New food labels help fight obesity
A new front-of-pack food label that has the support of health groups and all the major supermarkets has been launched to help tackle the obesity crisis.
The label combines traffic light colour-coding and nutritional information in the new form of "Reference Intakes" in place of GDAs (Guideline Daily Amounts) to show how much of the maximum daily intake of fat, saturated fat, salt, sugar and calories is in a 100g portion.
All the major supermarkets - Sainsbury's, Asda, Morrisons, the Co-operative, Waitrose and Tesco - have announced that they will use the label on their products, alongside Mars UK, Nestle UK, PepsiCo UK, Premier Foods and McCain Foods.
It follows research that found consumers are confused when more than one scheme is used, which in turn reduces their ability and inclination to use the information.
Health problems associated with being overweight or obese cost the NHS more than £5 billion pounds a year.
A 2011 report found that 61% of the adult population in England is overweight or obese - higher than almost all other developed countries.

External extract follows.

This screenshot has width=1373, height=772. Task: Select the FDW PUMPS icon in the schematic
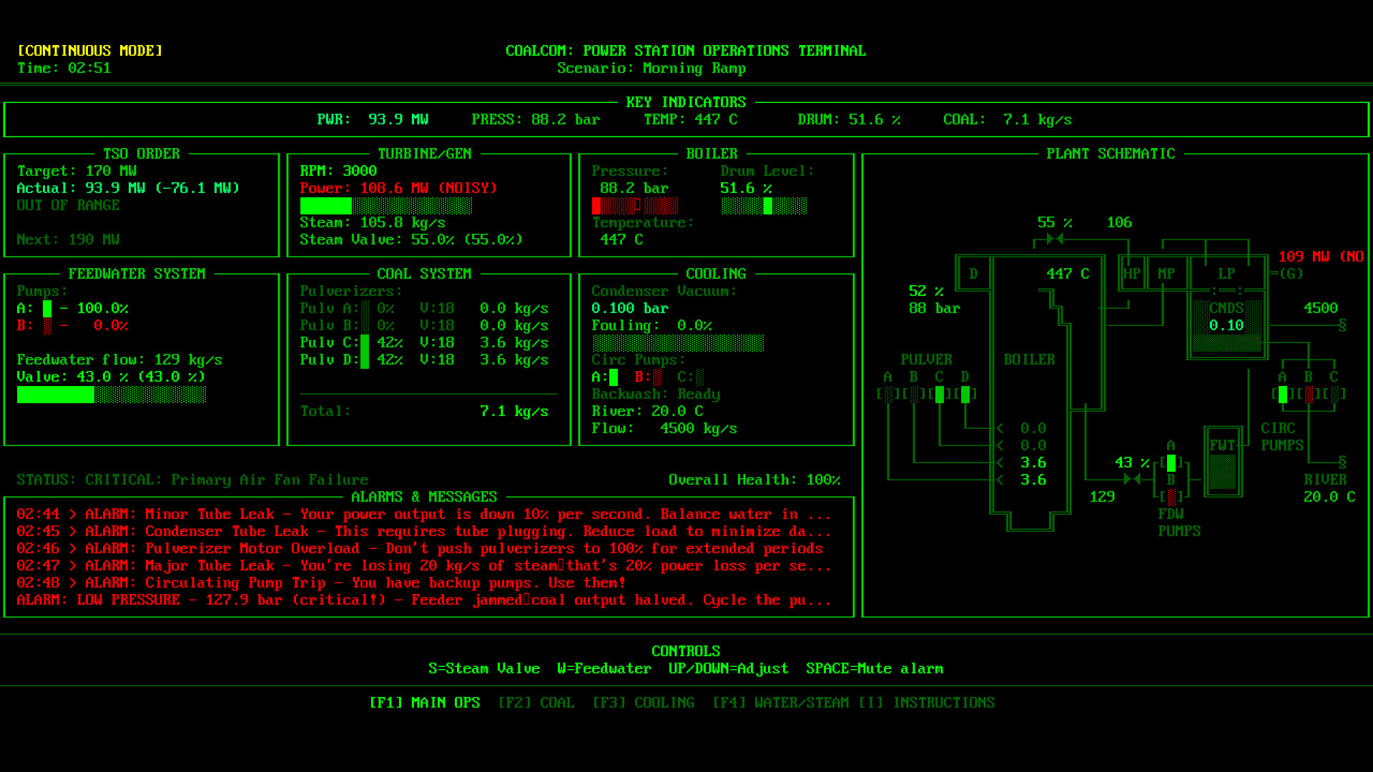tap(1170, 492)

It also found one third of 10 to 11 year olds and almost a quarter of four to five year olds are overweight or obese.
Public Health Minister Anna Soubry said: "The UK already has the largest number of products using a front of pack label in Europe but we know that people get confused by the variety of labels that are used.
"Research shows that, of all the current schemes, people like this label the most and they can use the information to make healthier choices.
"We all have a responsibility to tackle the challenge of obesity, including the food industry. By having all major retailers and manufacturers signed up to the consistent label, we will all be able to see at a glance what is in our food. This is why I want to see more manufacturers signing up and using the label."